Date of Report (Date of earliest event reported) November 7, 2002


California Coastal Communities, Inc.
(Exact Name of Registrant as Specified in Charter)

Delaware
(State or Other Jurisdiction of Incorporation)

0-17189
(Commission File Number)
  02-0426634
(I.R.S. Employer Identification No.)

6 Executive Circle, Suite 250, Irvine, California
(Address of principal executive offices)

 

92614
(Zip Code)

(949) 250-7700
(Registrant's Telephone Number, Including Area Code)

Not Applicable
(Former Name or Former Address,
if Changed Since Last Report)





Item 9.    Regulation FD Disclosure.

        On November 7, 2002, the Registrant issued the following press release:

Contact:   Raymond J. Pacini
Chief Executive Officer
949-250-7781
  November 7, 2002

CALC Reports Third Quarter Results, Update of Litigation Process
and Voter Approval of Bond Initiative

        IRVINE, California—California Coastal Communities, Inc. (NASDAQ:CALC) reported break-even results for the three months ended September 30, 2002. The third quarter results reflect gross operating profit of $600,000 from deliveries of 19 homes at the Company's homebuilding projects in Yucaipa and North Corona, California. In addition, the results reflect $200,000 of income from unconsolidated joint ventures. These income items were partially offset by $200,000 of selling, general and administrative expenses, $300,000 of other expense and $200,000 in income tax expense. The selling, general and administrative expenses for the quarter are lower than normal due to the reversal of $300,000 of prior period expense as required by variable accounting for stock options when the market price of the Company's stock falls below the exercise price of the stock options. The other expense primarily reflects holding and other period costs for the Company's Bolsa Chica project. The income tax expense resulted from an increase in the deferred income tax asset valuation allowance due to a California state tax law change which imposed a moratorium on utilization of NOLs during 2002 and 2003, partially offset by a reduction in reserves for estimated state income tax liabilities for prior years.
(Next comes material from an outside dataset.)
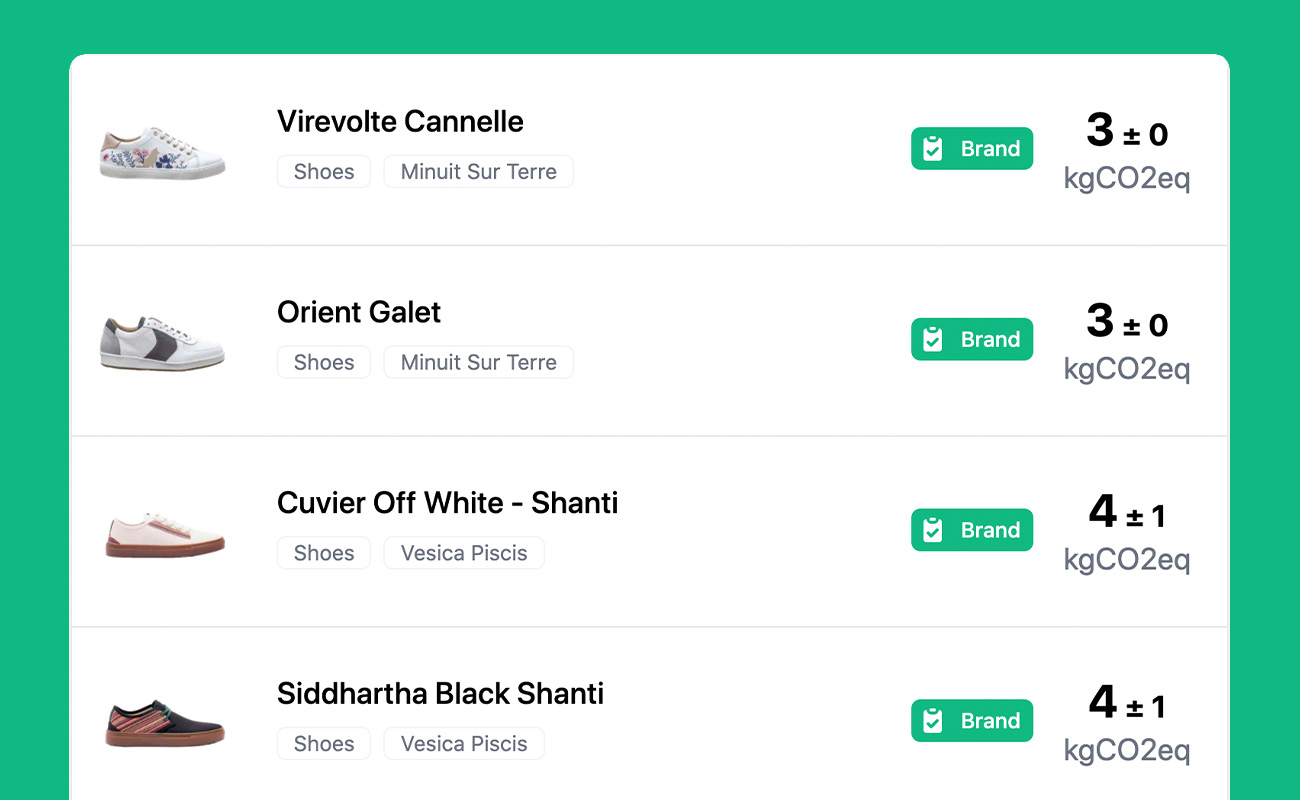Image resolution: width=1300 pixels, height=800 pixels.
Task: Click the clipboard check icon for Orient Galet
Action: (x=933, y=340)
        The recent quarter's break-even operations were not as favorable as operations for the third quarter of 2001, when the Company had net income of $1.0 million, or $.10 per share, primarily due to $1.5 million of gross operating profit from delivery of 30 homes and income of $1.0 million from the unconsolidated Fairbanks Highlands joint venture. The prior period also reflects a $700,000 income tax provision and selling, general and administrative expenses of $600,000.

        The Company reported $5.2 million in revenues for the third quarter of 2002 from 11 Yucaipa and eight North Corona home deliveries, as compared to $7.4 million in revenues from 22 home deliveries from the Escondido and Yucaipa projects for the comparable 2001 period. The current quarter gross margin of 12%, which reflects sales at the Yucaipa and North Corona projects, is lower than the prior period margin of 20%, which primarily reflected sales at the Escondido and Yucaipa projects, due to the relatively lower basis of the Escondido land.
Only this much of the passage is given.